Não acredito nisso, não. Tem em todos os jornais, hoje, que o PR vai deixar a base. Mas, vai sempre votar com a base, entendeu? Essa questão da governabilidade, infelizmente, foi uma coisa pinçada, e não foi de agora, justiça se faça, há mais de dez anos. Serve de pretexto para a sem-vergonhice, a política do toma-lá-dá-cá. Não acredito nisso. A base dela é muito grande. Por que ela não reduz essa base? Pra que uma base desse tamanho? O Lula praticamente dizimou a oposição.
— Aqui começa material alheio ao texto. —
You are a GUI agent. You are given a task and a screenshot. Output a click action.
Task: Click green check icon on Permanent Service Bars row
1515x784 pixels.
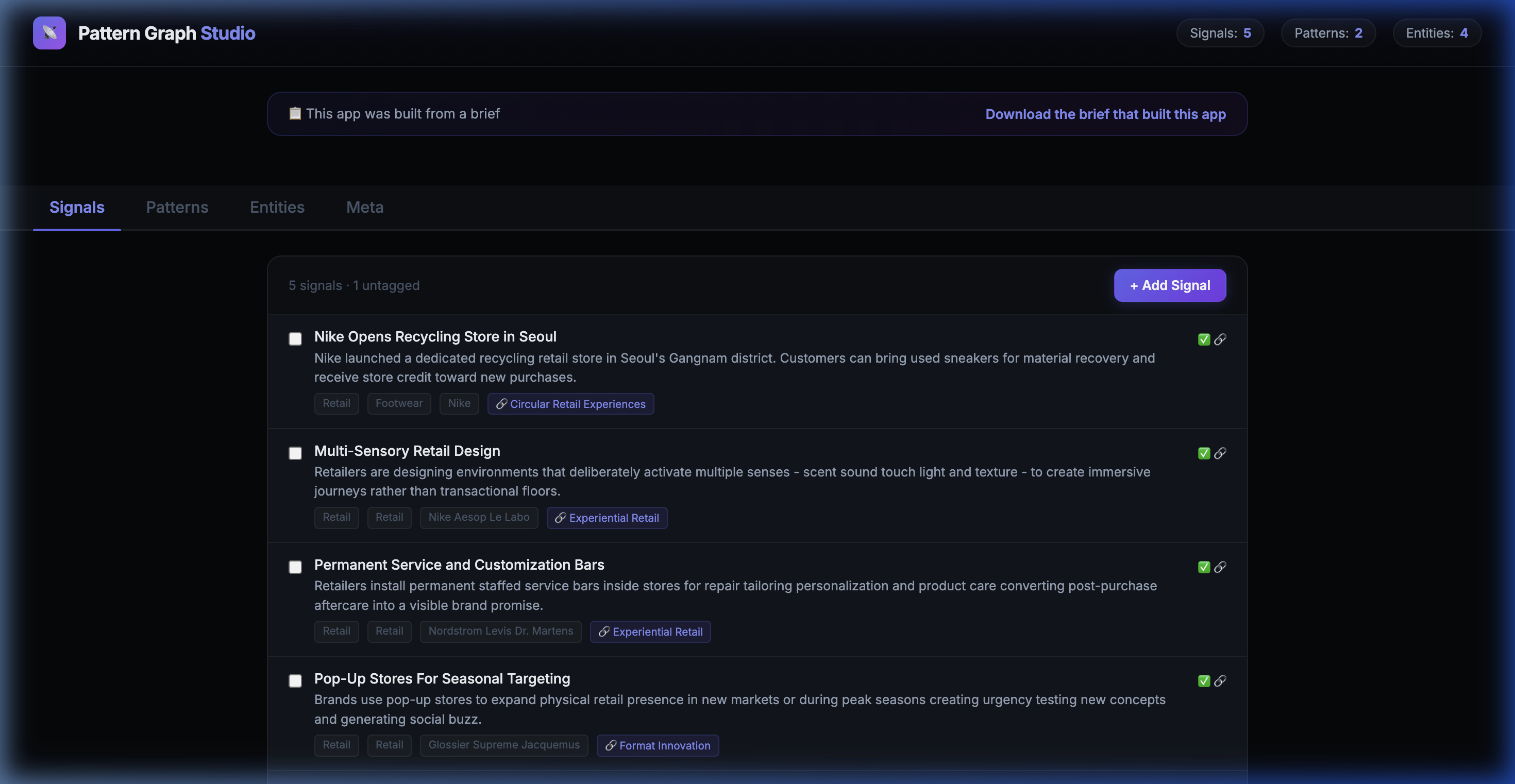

Um dia desses eu vi uma matéria de que entre as dez maiores democracias do mundo, o Brasil é a que tem a menor oposição. Isso se deve a quê? A oposição não exerceu realmente seu papel, é verdade, mas foi Lula que dizimou, que reduziu a oposição no Senado, com políticas em cima de pessoas como Tasso Jereissati, Heráclito Fortes, Mão Santa, Arthur Virgilio... Não voltaram ao Senado graças à intervenção direta de Lula.

O PMDB tem feito ameaças à presidente Dilma de que se ela continuar com essa "faxina" nos cargos do partido, pode haver retaliações no Congresso. A presidente tem condições políticas de enfrentar esse tipo de resistência do PMDB?
Tem, depende dela. Se ela é uniforme, tem um comportamento só com relação ao combate à corrupção, e o PMDB se insurge contra isso, ele vai ficar numa posição mais desconfortável do que já existe em relação a sua imagem. É uma questão de opção. Ela tem que peitar isso, tem que ser clara. Do jeito que ela foi clara no episódio dos Transportes, ela tem que ser clara em relação a todos os outros ministérios.

Como o senhor avalia a nova denúncia contra o ministro da Agricultura, Wagner Rossi, de uso de jatinho de uma empresa que atua nesse setor?
Tem que levar a fundo, tem que apurar, não tem nada que fazer acordo com o PMDB de punir outras pessoas do ministério e deixar a cabeça (Rossi) aí. É um comportamento diferenciado. Já aí é a tendência de arrefecer os ânimos e a disposição com relação a essa frente parlamentar.